**Work order**
Using the data below, copy out all lines with the word "indicator".

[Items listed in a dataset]
[Start of Attachment]
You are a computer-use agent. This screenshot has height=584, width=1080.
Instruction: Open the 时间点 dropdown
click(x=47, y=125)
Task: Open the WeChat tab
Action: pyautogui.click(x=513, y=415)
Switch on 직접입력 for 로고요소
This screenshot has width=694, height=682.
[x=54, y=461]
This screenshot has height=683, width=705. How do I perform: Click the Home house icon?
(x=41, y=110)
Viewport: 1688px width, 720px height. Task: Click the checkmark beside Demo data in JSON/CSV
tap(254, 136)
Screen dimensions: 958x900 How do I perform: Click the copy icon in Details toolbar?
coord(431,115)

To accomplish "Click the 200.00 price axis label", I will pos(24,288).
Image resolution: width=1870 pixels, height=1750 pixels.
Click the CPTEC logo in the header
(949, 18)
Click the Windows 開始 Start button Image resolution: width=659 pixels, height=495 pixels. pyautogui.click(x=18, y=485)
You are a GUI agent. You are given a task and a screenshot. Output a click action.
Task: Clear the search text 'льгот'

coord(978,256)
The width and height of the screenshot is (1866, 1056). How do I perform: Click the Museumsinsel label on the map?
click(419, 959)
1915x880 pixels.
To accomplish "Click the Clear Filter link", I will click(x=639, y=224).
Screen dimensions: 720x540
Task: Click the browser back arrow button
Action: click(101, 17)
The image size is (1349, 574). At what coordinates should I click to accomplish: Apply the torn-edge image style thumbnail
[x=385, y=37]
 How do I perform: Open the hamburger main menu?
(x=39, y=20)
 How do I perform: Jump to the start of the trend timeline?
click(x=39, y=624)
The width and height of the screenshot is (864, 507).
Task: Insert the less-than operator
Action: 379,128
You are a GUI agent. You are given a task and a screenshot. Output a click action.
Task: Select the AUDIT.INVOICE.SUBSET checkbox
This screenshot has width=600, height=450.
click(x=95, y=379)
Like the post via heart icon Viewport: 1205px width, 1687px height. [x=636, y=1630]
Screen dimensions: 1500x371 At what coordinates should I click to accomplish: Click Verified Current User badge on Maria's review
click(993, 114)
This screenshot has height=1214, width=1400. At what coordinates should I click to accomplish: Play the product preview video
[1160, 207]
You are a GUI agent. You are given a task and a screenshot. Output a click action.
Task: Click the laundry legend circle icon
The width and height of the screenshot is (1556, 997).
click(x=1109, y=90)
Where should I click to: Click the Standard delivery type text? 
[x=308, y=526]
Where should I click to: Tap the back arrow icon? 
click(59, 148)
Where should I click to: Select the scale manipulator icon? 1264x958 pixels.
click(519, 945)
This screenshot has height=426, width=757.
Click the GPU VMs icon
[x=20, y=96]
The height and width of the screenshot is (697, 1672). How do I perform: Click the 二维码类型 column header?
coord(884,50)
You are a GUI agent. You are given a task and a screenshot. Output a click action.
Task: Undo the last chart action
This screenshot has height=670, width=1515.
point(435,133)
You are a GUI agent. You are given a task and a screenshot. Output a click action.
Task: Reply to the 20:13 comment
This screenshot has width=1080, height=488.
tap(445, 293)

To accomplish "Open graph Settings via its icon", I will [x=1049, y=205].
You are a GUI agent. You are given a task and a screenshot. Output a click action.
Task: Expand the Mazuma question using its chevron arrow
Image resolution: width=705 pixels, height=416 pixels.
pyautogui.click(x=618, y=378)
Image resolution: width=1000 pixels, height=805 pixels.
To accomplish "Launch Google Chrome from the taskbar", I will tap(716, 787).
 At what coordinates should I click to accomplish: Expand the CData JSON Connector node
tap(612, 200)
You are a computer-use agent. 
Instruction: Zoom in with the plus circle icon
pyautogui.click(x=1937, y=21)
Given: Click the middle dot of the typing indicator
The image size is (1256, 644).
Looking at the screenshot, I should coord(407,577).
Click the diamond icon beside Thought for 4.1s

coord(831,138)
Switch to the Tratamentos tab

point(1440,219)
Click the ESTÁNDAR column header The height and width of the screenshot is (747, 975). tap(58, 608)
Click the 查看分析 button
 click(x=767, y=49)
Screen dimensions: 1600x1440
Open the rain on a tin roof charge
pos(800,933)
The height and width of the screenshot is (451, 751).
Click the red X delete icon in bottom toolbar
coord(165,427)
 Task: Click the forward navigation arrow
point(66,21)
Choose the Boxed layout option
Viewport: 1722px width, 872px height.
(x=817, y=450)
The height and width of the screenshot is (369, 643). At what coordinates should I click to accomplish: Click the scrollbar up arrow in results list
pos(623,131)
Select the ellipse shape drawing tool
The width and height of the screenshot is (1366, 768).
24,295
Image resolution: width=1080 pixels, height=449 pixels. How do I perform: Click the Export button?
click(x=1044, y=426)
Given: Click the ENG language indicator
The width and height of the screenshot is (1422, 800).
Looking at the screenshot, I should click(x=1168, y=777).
[End of Attachment]
**Final answer**
Given: Click the middle dot of the typing indicator
Given: Click the ENG language indicator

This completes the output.